Commercial sex workers in Kisii County have increased since the pandemic, according to records from the county’s Health department.
From 6,538 in 2019, there are now 6,917 this year. What is more, nearly a third are HIV positive.
Kisii County Aids and STIs Coordinator Florence Ogero said around 1,500 were using Pre-Exposure Prophylaxis (PrEP), which reduces chances of infection, and that they were involving the national government in an exercise aimed at incorporating PrEP in the mainstream reproductive health services in the county.
She said Kisii County was one of nine in Kenya where NASCOP gave PrEP to a segment vulnerable to infection and less likely to access diagnosis and treatment in various public and private health facilities.

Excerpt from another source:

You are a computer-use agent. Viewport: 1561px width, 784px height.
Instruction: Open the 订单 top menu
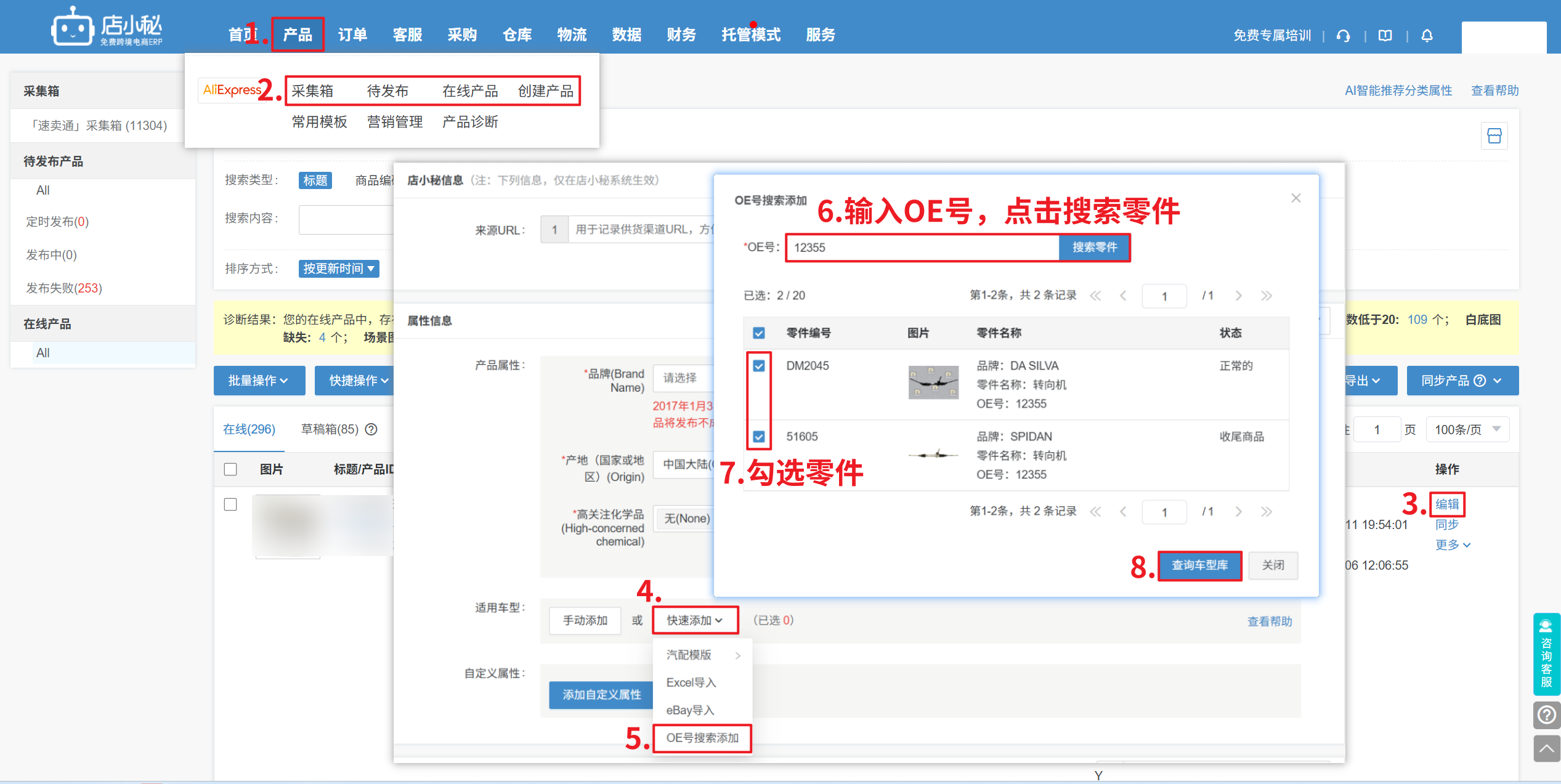(352, 35)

The PrEPs come in daily oral pills, with studies showing they reduce chances of HIV infection to near zero when taken consistently and correctly by the infected. He said PrEPs were useful among discordant couples.
Ms Ogero said massive HIV sensitisation campaigns had seen HIV prevalence in the region decline from 8.9 per cent in 2017 to 4.9 per cent in 2020, and that the county was working on a one-stop shop, where those seeking family planning services could also get cervical cancer screening and HIV testing, and if found to be of high risk, advised to use PrEP.
Ogero pegged the elevated risk for HIV infections in Kisii County to among others; “various economic activities, which earns many people bonuses, a robust nightlife and the mushrooming of institution of higher learning.”
Ogero singled out people who injected drugs, gays, the transgender and sex workers as the key population in the fight against HIV, with the vulnerable including adolescents and young girls.